Objective -> List each line in the rows below that contains the word "your", copying every such line in full. Case counts.
---------- Material shown ----------
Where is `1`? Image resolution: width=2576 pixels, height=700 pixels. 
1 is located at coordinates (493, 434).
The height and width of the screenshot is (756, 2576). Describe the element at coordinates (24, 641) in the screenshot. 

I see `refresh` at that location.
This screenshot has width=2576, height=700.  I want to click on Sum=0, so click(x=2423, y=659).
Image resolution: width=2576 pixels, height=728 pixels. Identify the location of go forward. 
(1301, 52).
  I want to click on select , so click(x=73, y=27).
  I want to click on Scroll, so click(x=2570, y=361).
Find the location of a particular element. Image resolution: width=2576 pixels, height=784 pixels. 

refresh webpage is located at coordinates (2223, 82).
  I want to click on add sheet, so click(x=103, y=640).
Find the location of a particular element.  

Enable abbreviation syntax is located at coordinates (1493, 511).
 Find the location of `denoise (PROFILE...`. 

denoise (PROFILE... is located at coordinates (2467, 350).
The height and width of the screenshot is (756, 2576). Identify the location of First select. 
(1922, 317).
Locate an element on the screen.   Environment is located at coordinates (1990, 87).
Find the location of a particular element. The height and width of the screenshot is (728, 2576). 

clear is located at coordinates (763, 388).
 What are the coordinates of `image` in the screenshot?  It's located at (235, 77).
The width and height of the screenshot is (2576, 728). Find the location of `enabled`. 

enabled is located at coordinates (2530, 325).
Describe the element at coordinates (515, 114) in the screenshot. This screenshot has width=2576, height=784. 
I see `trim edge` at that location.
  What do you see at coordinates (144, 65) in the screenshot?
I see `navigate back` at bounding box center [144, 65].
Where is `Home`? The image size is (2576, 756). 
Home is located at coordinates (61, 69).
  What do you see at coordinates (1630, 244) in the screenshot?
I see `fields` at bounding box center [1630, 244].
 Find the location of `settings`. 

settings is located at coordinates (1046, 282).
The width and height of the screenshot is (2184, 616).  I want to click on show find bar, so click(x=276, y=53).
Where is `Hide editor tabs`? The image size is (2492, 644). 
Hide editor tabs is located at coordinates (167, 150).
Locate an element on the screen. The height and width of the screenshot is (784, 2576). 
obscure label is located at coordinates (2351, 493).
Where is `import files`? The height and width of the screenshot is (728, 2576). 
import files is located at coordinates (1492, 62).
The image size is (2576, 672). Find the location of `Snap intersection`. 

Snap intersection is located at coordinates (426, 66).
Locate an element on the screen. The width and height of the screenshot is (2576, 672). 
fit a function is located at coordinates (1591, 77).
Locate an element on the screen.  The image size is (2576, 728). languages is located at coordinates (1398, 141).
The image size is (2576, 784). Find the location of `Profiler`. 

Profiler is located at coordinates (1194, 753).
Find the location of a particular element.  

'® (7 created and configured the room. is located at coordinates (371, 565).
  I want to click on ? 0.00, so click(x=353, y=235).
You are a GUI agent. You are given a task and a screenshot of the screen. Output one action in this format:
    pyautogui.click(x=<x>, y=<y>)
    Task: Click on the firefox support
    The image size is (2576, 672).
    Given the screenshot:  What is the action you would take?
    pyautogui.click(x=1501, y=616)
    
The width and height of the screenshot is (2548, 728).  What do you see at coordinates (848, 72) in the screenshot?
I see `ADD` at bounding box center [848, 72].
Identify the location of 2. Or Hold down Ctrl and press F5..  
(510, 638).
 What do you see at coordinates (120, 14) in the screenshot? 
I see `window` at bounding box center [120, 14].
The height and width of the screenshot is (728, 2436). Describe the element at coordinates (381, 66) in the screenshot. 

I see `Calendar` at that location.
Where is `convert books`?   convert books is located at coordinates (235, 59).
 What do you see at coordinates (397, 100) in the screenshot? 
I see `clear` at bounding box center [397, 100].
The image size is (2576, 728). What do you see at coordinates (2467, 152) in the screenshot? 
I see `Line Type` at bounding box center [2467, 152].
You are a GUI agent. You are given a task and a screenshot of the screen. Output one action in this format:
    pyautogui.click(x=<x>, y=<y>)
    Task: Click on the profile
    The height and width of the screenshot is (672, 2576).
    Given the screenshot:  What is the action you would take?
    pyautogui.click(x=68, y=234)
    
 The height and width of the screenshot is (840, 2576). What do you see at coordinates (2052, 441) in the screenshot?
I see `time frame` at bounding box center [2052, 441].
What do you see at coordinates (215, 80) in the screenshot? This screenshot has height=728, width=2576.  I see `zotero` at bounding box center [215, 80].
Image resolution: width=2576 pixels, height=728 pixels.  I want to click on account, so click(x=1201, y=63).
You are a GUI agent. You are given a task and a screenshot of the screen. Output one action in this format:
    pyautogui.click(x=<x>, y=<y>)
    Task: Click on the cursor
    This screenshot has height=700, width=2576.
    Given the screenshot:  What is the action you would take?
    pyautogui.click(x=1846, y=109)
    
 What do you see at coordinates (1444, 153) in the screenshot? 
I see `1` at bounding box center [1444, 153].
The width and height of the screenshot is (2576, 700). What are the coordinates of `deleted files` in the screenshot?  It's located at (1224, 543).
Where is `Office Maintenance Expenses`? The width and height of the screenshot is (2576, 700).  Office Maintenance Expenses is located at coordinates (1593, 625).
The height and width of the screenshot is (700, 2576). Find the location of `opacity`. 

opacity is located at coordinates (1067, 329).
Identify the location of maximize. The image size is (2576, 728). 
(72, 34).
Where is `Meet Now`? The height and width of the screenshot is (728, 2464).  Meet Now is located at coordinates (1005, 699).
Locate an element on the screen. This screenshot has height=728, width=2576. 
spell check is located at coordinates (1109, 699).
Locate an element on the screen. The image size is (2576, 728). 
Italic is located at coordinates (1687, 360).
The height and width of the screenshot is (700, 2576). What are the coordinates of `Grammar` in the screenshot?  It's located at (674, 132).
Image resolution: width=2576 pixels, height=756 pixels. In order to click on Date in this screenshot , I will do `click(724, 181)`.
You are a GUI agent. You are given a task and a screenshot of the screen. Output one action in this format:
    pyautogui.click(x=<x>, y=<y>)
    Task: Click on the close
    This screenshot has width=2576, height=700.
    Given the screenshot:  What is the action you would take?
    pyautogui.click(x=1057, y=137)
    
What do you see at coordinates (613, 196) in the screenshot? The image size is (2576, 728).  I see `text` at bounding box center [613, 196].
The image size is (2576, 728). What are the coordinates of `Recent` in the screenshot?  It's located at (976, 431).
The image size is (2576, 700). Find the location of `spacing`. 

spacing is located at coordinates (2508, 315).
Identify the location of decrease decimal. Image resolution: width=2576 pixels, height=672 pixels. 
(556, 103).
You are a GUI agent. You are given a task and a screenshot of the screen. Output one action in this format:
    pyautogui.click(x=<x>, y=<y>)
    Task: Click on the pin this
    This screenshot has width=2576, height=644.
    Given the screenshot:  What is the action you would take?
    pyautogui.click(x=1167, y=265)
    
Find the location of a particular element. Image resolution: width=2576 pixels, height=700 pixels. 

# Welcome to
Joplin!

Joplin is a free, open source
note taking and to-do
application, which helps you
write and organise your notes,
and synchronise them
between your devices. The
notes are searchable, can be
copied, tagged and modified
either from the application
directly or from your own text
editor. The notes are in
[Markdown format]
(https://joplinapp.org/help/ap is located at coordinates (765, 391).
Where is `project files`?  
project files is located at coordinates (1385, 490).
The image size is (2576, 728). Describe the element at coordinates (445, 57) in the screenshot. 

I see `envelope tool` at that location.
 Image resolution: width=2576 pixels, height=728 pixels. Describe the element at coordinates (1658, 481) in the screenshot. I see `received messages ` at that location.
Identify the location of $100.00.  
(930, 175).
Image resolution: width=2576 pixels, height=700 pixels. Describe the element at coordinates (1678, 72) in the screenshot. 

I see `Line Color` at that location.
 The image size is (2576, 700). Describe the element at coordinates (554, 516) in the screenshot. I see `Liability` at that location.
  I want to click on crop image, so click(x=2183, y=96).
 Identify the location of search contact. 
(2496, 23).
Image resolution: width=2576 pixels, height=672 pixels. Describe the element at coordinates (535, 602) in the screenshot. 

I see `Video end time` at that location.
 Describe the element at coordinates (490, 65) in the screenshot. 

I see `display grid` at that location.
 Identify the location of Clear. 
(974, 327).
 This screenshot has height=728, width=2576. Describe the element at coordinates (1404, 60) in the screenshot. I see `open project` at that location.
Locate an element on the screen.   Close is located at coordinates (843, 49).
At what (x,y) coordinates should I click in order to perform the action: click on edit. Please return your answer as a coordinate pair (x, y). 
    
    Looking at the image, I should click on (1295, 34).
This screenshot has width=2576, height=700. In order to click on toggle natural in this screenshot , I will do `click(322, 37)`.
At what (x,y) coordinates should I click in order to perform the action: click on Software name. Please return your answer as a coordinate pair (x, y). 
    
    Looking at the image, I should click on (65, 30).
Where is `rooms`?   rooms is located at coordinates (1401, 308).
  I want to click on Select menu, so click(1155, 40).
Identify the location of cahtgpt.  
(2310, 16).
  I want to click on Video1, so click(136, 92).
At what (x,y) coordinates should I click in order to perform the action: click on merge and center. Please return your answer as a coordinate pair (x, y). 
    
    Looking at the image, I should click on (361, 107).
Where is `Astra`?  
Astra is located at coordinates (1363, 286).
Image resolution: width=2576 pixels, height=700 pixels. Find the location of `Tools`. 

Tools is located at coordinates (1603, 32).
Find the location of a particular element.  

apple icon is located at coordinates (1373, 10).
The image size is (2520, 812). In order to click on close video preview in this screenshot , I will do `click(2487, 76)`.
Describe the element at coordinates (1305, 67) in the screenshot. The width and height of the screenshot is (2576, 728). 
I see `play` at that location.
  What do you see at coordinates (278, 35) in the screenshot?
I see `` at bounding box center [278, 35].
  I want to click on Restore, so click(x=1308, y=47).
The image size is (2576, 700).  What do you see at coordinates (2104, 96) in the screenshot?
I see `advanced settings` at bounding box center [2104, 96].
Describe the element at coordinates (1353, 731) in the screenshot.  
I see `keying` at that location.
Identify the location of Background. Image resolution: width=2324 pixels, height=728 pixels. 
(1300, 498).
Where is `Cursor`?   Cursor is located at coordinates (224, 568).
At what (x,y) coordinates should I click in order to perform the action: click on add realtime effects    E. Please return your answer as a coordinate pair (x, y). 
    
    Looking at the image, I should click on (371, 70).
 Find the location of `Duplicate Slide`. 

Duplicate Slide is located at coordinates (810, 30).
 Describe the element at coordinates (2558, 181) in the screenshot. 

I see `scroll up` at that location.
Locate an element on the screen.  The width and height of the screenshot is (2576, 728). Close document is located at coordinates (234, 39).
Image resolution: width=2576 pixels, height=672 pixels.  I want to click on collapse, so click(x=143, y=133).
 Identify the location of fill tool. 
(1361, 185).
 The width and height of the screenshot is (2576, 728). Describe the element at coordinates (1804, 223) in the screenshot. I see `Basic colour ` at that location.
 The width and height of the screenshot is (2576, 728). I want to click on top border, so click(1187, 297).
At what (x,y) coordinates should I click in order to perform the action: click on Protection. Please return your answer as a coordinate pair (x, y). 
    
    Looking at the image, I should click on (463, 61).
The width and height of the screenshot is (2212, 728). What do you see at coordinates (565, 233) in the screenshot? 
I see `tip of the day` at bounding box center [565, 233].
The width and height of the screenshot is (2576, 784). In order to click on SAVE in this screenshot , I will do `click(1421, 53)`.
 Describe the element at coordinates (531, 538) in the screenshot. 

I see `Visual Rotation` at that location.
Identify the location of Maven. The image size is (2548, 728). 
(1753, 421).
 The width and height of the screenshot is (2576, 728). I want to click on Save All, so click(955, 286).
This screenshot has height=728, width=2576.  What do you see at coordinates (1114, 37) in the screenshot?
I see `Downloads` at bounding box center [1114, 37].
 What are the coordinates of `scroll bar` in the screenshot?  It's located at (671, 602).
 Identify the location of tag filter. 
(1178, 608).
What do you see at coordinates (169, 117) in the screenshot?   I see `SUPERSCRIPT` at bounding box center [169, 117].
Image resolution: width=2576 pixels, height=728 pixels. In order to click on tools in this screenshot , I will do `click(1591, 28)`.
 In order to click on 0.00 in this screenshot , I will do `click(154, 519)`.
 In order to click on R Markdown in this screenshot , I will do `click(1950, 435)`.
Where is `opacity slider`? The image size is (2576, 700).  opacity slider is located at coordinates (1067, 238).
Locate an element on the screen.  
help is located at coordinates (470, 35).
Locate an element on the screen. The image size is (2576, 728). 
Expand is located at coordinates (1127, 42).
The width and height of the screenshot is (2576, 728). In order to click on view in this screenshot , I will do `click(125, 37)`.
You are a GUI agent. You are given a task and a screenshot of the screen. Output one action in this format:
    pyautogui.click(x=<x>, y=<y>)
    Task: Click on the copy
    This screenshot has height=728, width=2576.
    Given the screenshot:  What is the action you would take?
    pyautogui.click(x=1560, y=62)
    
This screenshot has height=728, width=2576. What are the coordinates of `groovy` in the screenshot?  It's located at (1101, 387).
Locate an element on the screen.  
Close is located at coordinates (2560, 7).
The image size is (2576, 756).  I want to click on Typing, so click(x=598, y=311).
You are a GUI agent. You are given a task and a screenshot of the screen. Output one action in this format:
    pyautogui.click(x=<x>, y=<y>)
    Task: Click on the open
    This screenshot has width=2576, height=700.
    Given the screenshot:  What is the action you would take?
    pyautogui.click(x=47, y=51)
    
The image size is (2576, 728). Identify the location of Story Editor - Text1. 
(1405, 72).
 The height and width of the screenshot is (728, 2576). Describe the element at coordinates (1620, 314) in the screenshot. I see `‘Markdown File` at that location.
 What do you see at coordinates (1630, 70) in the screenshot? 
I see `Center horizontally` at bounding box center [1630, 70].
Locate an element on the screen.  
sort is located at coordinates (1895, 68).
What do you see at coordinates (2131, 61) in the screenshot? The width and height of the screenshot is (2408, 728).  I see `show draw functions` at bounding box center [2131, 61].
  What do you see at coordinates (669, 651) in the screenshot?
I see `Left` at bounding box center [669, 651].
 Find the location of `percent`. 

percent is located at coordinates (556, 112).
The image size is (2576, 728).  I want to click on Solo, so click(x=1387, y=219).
----------
Expected answer ->
write and organise your notes,
between your devices. The
directly or from your own text
At what (x,y) coordinates should I click in order to perform the action: click on edit. Please return your answer as a coordinate pair (x, y). 
At what (x,y) coordinates should I click in order to perform the action: click on Software name. Please return your answer as a coordinate pair (x, y). 
At what (x,y) coordinates should I click in order to perform the action: click on merge and center. Please return your answer as a coordinate pair (x, y). 
At what (x,y) coordinates should I click in order to perform the action: click on add realtime effects    E. Please return your answer as a coordinate pair (x, y). 
At what (x,y) coordinates should I click in order to perform the action: click on Protection. Please return your answer as a coordinate pair (x, y). 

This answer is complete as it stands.